Rewrite the rows below so that every "Find the location of" becomes "Point out the position of", and change nothing else.

## Begin EXERCISE INPUTS

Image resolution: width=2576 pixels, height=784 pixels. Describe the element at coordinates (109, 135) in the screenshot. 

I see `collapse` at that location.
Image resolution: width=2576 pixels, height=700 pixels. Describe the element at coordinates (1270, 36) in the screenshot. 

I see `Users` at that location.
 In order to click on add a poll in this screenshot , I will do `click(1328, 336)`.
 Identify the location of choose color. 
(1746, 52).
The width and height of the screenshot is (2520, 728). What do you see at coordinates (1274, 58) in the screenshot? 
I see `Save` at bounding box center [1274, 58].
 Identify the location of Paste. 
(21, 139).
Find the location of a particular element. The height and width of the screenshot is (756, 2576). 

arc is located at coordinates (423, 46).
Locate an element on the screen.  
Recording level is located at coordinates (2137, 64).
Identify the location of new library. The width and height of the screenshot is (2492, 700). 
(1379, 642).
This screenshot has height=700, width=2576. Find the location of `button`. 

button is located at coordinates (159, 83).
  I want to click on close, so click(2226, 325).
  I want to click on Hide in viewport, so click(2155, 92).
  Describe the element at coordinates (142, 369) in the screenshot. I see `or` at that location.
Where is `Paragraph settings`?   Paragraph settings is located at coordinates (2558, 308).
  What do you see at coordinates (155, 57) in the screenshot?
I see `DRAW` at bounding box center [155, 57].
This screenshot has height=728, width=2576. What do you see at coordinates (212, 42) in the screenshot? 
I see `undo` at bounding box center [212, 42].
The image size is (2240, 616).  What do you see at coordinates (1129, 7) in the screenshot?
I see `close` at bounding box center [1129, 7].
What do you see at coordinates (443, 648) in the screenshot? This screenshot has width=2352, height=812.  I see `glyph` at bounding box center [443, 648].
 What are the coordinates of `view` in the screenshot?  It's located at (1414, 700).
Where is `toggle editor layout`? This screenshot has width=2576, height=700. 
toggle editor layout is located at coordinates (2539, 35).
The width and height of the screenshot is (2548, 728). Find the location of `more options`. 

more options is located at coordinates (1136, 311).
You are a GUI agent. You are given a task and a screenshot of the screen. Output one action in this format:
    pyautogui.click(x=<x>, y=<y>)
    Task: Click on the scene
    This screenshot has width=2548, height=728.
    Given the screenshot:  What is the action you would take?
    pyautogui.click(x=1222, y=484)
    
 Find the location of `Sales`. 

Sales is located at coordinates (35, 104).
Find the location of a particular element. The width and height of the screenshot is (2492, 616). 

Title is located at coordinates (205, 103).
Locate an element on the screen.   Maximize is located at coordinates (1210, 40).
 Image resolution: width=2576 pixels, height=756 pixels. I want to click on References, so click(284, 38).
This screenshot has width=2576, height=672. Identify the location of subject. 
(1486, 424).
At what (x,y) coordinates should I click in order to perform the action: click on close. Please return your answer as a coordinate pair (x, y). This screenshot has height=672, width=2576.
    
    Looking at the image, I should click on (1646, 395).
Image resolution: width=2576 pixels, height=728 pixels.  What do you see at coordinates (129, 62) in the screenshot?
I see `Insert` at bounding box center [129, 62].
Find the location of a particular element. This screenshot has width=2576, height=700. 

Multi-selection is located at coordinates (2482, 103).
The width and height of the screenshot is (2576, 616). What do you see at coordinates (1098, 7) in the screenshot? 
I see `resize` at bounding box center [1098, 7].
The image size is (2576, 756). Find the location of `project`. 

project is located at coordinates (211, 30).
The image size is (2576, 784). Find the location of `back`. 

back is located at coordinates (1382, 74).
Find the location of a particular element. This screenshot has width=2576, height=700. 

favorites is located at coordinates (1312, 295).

## End EXERCISE INPUTS

__SOLUTION TO THIS PROBLEM__
Image resolution: width=2576 pixels, height=784 pixels. Describe the element at coordinates (109, 135) in the screenshot. 

I see `collapse` at that location.
Image resolution: width=2576 pixels, height=700 pixels. Describe the element at coordinates (1270, 36) in the screenshot. 

I see `Users` at that location.
 In order to click on add a poll in this screenshot , I will do `click(1328, 336)`.
 Identify the location of choose color. 
(1746, 52).
The width and height of the screenshot is (2520, 728). What do you see at coordinates (1274, 58) in the screenshot? 
I see `Save` at bounding box center [1274, 58].
 Identify the location of Paste. 
(21, 139).
Point out the position of a particular element. The height and width of the screenshot is (756, 2576). 

arc is located at coordinates (423, 46).
Locate an element on the screen.  
Recording level is located at coordinates (2137, 64).
Identify the location of new library. The width and height of the screenshot is (2492, 700). 
(1379, 642).
This screenshot has height=700, width=2576. Point out the position of `button`. 

button is located at coordinates (159, 83).
  I want to click on close, so click(2226, 325).
  I want to click on Hide in viewport, so click(2155, 92).
  Describe the element at coordinates (142, 369) in the screenshot. I see `or` at that location.
Where is `Paragraph settings`?   Paragraph settings is located at coordinates (2558, 308).
  What do you see at coordinates (155, 57) in the screenshot?
I see `DRAW` at bounding box center [155, 57].
This screenshot has height=728, width=2576. What do you see at coordinates (212, 42) in the screenshot? 
I see `undo` at bounding box center [212, 42].
The image size is (2240, 616).  What do you see at coordinates (1129, 7) in the screenshot?
I see `close` at bounding box center [1129, 7].
What do you see at coordinates (443, 648) in the screenshot? This screenshot has width=2352, height=812.  I see `glyph` at bounding box center [443, 648].
 What are the coordinates of `view` in the screenshot?  It's located at (1414, 700).
Where is `toggle editor layout`? This screenshot has width=2576, height=700. 
toggle editor layout is located at coordinates (2539, 35).
The width and height of the screenshot is (2548, 728). Point out the position of `more options`. 

more options is located at coordinates (1136, 311).
You are a GUI agent. You are given a task and a screenshot of the screen. Output one action in this format:
    pyautogui.click(x=<x>, y=<y>)
    Task: Click on the scene
    This screenshot has width=2548, height=728.
    Given the screenshot:  What is the action you would take?
    pyautogui.click(x=1222, y=484)
    
 Point out the position of `Sales`. 

Sales is located at coordinates (35, 104).
Point out the position of a particular element. The width and height of the screenshot is (2492, 616). 

Title is located at coordinates (205, 103).
Locate an element on the screen.   Maximize is located at coordinates (1210, 40).
 Image resolution: width=2576 pixels, height=756 pixels. I want to click on References, so click(284, 38).
This screenshot has width=2576, height=672. Identify the location of subject. 
(1486, 424).
At what (x,y) coordinates should I click in order to perform the action: click on close. Please return your answer as a coordinate pair (x, y). This screenshot has height=672, width=2576.
    
    Looking at the image, I should click on (1646, 395).
Image resolution: width=2576 pixels, height=728 pixels.  What do you see at coordinates (129, 62) in the screenshot?
I see `Insert` at bounding box center [129, 62].
Point out the position of a particular element. This screenshot has width=2576, height=700. 

Multi-selection is located at coordinates (2482, 103).
The width and height of the screenshot is (2576, 616). What do you see at coordinates (1098, 7) in the screenshot? 
I see `resize` at bounding box center [1098, 7].
The image size is (2576, 756). Point out the position of `project`. 

project is located at coordinates (211, 30).
The image size is (2576, 784). Point out the position of `back`. 

back is located at coordinates (1382, 74).
Point out the position of a particular element. This screenshot has width=2576, height=700. 

favorites is located at coordinates (1312, 295).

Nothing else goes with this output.